I was really looking forward to reading this classic by Daphne Du Maurer, but I was sadly disappointed.
The narrator (whose name we never learn) is young, yes, but she’s still a grown-ass woman and I really wish she had acted like it.
When the story starts, she’s a hired companion to a wealthy American woman, and so she has no choice but to go where her employer goes. They are in Monte Carlo when they meet the mysterious, but very handsome, Maximilian (Maxim) de Winter, who is still in mourning for his wife, Rebecca, who died about a year earlier.
Maxim strikes up a romance with the narrator, although I think calling it a “romance” is being generous. She falls for him, but he’s so distant and removed that it’s hard to see why. I guess nothing says “heartthrob” like a guy who barely talks to you.
Eventually the narrator’s employer gets ready to move on, so the narrator goes to say goodbye to Maxim, at which point he proposes, she accepts, and they go on a honeymoon all over Europe before finally getting to Manderley, Maxim’s family estate where he had presumably spent so many happy years with Rebecca.
The new Mrs. de Winter has absolutely no idea how to act like a noble lady and makes the mistake of relying on Mrs. Danvers, the housekeeper, who remains loyal to Rebecca and sees her new ladyship as an inferior interloper and she’s not shy about letting Mrs. de Winter know exactly how she feels. She delights in tormenting Mrs. de Winter with stories of how happy Maxim and Rebecca were and tricking her into wearing a costume worn by Rebecca in her last year of life, thereby making Maxim and everyone else mad at Mrs. de Winter because they think she did it on purpose. Because she was supposed to know … how?

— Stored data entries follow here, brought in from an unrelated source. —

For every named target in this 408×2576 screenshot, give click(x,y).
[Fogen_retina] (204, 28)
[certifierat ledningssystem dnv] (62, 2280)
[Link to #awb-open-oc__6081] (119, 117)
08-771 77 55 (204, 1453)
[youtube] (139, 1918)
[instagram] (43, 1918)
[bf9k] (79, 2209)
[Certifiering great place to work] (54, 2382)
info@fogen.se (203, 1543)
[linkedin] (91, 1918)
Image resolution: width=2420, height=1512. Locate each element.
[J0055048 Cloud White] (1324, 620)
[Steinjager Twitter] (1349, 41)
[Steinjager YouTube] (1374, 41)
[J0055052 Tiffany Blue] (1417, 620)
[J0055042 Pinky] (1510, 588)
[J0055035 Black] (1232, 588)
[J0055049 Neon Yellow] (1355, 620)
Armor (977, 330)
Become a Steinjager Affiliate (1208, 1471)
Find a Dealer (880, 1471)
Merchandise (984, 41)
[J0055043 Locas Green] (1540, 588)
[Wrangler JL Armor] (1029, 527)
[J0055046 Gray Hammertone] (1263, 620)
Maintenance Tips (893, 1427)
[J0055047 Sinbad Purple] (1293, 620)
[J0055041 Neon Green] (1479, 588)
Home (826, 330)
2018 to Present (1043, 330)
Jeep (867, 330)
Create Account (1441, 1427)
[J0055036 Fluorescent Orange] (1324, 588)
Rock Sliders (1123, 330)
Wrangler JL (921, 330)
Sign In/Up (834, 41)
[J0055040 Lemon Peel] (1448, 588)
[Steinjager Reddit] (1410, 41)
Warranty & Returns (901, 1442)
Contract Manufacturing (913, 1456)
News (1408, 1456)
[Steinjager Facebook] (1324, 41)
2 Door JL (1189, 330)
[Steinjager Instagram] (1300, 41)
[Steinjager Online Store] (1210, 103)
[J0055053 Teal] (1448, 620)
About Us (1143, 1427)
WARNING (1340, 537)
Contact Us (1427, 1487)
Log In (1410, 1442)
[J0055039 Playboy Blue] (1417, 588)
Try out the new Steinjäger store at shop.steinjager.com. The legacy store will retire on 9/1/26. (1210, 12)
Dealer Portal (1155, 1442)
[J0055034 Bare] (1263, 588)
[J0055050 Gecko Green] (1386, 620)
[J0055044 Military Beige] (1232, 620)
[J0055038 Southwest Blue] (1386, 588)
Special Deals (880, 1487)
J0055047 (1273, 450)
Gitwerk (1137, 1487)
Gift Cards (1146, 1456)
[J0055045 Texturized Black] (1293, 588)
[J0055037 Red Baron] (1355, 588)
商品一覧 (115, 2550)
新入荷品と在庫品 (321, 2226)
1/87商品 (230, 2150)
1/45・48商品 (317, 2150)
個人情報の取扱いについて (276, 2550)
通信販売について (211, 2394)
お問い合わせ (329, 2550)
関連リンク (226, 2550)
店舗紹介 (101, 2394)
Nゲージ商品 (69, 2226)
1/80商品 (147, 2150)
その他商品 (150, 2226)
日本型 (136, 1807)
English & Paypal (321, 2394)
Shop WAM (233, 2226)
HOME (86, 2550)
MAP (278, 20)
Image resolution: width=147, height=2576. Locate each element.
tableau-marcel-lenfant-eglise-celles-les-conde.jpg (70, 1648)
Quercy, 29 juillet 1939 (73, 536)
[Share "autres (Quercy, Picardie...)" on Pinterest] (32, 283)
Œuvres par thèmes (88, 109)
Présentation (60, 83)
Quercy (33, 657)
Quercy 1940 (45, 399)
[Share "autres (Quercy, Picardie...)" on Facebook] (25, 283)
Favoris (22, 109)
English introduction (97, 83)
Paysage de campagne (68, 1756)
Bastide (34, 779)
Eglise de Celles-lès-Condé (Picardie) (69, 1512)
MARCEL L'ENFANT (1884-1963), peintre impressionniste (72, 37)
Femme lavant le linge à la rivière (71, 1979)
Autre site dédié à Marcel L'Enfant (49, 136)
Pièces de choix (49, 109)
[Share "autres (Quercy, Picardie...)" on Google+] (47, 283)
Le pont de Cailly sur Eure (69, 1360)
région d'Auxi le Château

This is where the book lost me, because if you cannot trust your housekeeper, FIRE HER! It’s that simple.
But Mrs. de Winter just goes on and on about how she’s like a child and therefore incapable of doing anything and I was just like:
Like I said, Maxim isn’t big on talking to his new wife, so it’s really easy for Mrs. Danvers to drive a wedge between them. Finally he decides to actually have a conversation with his own wife *gasp* at which point he tells her what really happened to Rebecca.
While we had previously been told that Rebecca had gone out sailing alone and drowned in a squall, it turns out she and Maxim had hated each other almost as soon as they were married and she was openly having affairs with other men. On the night of her death, she had taunted Maxim by laying out all the reasons he couldn’t leave her, so his answer was to shoot her and make it look like she had drowned in a sailboat.
Mrs. de Winter seems fine with this explanation, but I’m all, “Your husband just admitted to killing an unarmed woman and you’re OK with this?”
Apparently her answer is, “Yeah, that’s cool.”
But then a boat crashes against the shore in sight of Manderley and everyone rushes out to help, at which point some divers discover Rebecca’s body, along with her boat, so they’re all like, “Wait, if this is Rebecca, then whom did we bury last year? And why are there holes drilled into the bottom of this boat?”
So Maxim is taken in for questioning, but somehow manages to get off and return home with his new wife, only to realize that Manderley has gone up in flames and that’s the end of the novel.
I realize this is supposed to be a kind of retelling of Jane Eyre, but Jane Eyre was so much better than this! I realize Rochester had his issues, but at least he and Jane actually talked to each other and I believed they had a real connection. And at least Jane had some guts. You can blame Rochester for locking poor Bertha in the attic, but given the state of asylums at the time and how little was known about mental illness, I really think it was the best he could do for her, given the circumstances. I do blame him for trying to marry Jane without telling her about Bertha, but that’s still not the same as shooting and killing an unarmed woman.
What did you read this week? Any other classics you found intensely disappointing?